# 4.0 Modelling Baseline

Work book summary:

This work book looks at creating a benchmark for the two strategies. I will use a confusion matrix to categorise the results.

The presence of a pattern is supposed to indicate a market reversal. Therefore I will assume the pattern has decided to execute a trade. If the market then moves above the threshold it will be classfied as a true positive.
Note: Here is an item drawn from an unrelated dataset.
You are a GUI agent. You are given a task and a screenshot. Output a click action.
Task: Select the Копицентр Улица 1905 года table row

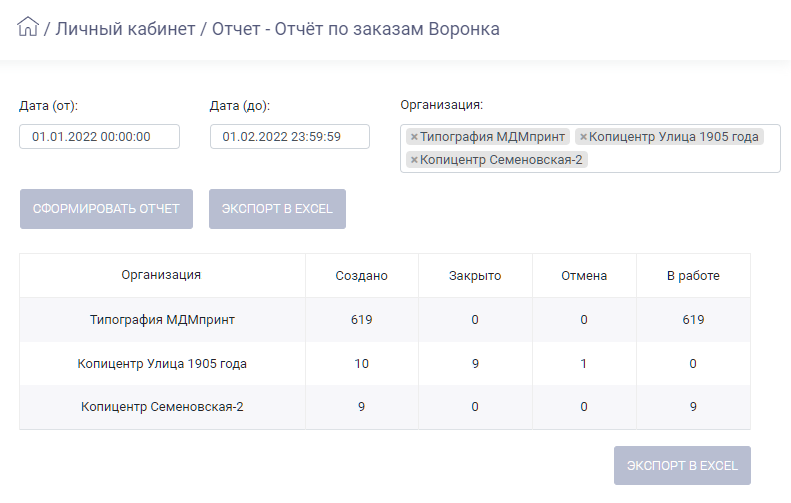click(385, 364)
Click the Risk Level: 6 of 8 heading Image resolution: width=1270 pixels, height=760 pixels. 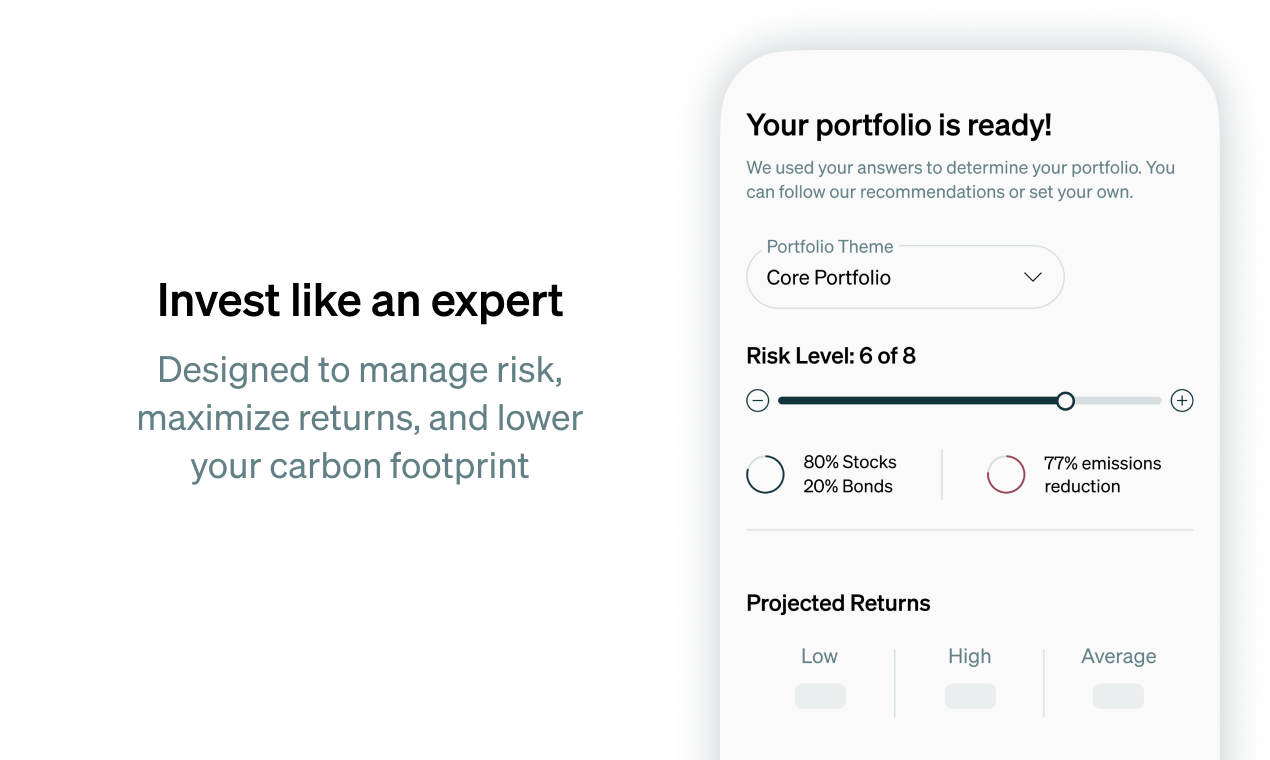pyautogui.click(x=831, y=356)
If the threshold is not met then it will be recorded as a false positive.

Marubuzo: 
+ Accuracy:	    0.62
+ Precision:	0.62

Fractals: 
+ Accuracy:	    0.67
+ Precision:	0.67

---

# Contents

- [1.0 Marubuzo Model](#1.0-Marubuzo-Model)
    - [1.1 Load Data](#1.1-Load-Data)
    - [1.2 Get patterns](#1.2-Get-patterns)
    - [1.3 Train Test Split](#1.3-Train-Test-Split)
    - [1.4 Loop through patterns](#1.4-Loop-through-patterns)
    - [1.5 Process results](#1.5-Process-results)
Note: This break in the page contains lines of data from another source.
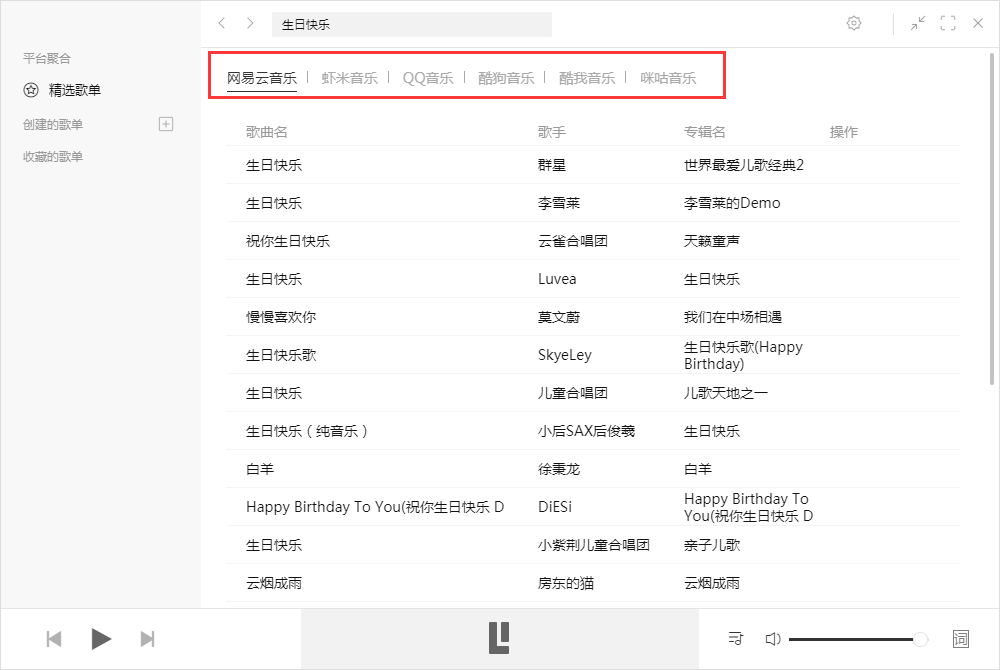This screenshot has width=1000, height=670.
Task: Skip to next track
Action: (148, 638)
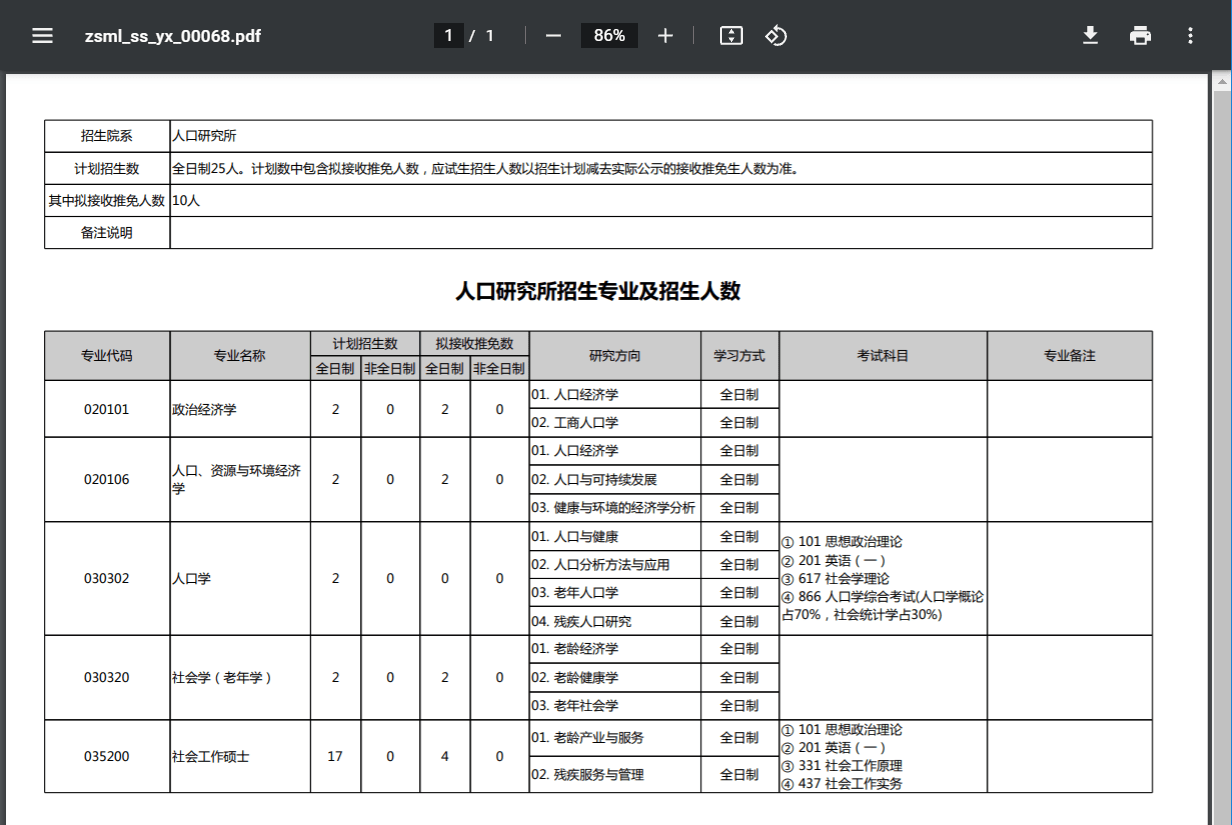This screenshot has height=825, width=1232.
Task: Select the 86% zoom level field
Action: (x=609, y=36)
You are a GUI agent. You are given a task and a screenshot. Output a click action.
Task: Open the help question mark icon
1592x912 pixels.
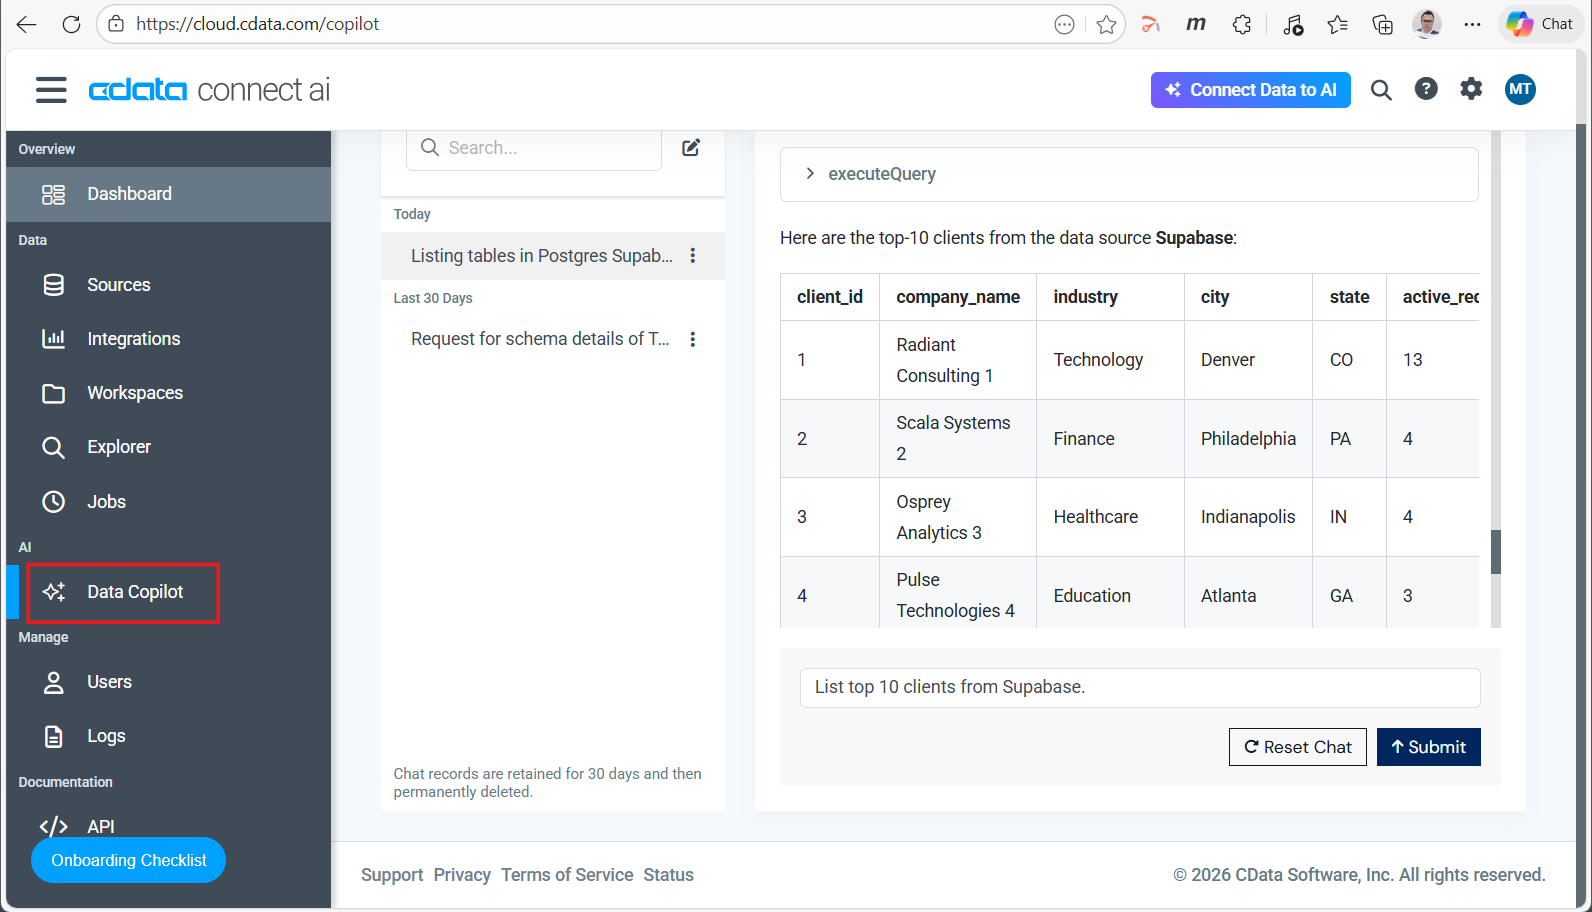click(1426, 90)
- [2.0 Fractal Model ](#2.0-Fractal-Model)
    - [2.1 Load Data](#2.1-Load-Data)
    - [2.2 Get patterns](#2.2-Get-patterns)
    - [2.3 Train Test Split](#2.3-Train-Test-Split)
    - [2.4 Loop through patterns](#2.4-Loop-through-patterns)
    - [2.5 Process results](#2.5-Process-results)


In [1]:
import pandas as pd
import numpy as np
import seaborn as sns
import matplotlib.pyplot as plt
%matplotlib inline
import datetime
import calendar

from statsmodels.tsa.stattools import adfuller
# from statsmodels.tsa.seasonal import seasonal_decompose
# from statsmodels.tsa.statespace.sarimax import SARIMAX
# from statsmodels.tsa.arima_model import ARIMA, ARMA, ARMAResults, ARIMAResults
# from statsmodels.graphics.tsaplots import plot_acf, plot_pacf
from sklearn.metrics import r2_score, mean_squared_error
from pmdarima import auto_arima
# import plotly.graph_objects as go
import warnings
warnings.filterwarnings("ignore")


# from sklearn.metrics import mean_squared_error
from statsmodels.tools.eval_measures import rmse


In [2]:
pd.set_option('display.max_columns', None)

---

# 1.0 Marubuzo Model

## 1.1 Load Data

In [4]:
daily_maru = pd.read_csv('/Users/stuartdaw/Documents/Capstone_data/data/resampled/eur-usddailyMarubozu.csv', 
                    index_col='date', parse_dates=True)

In [5]:
daily_maru['date+5'] = pd.to_datetime(daily_maru['date+5'])

In [6]:
daily_maru.loc[daily_maru.index[1],'date+5']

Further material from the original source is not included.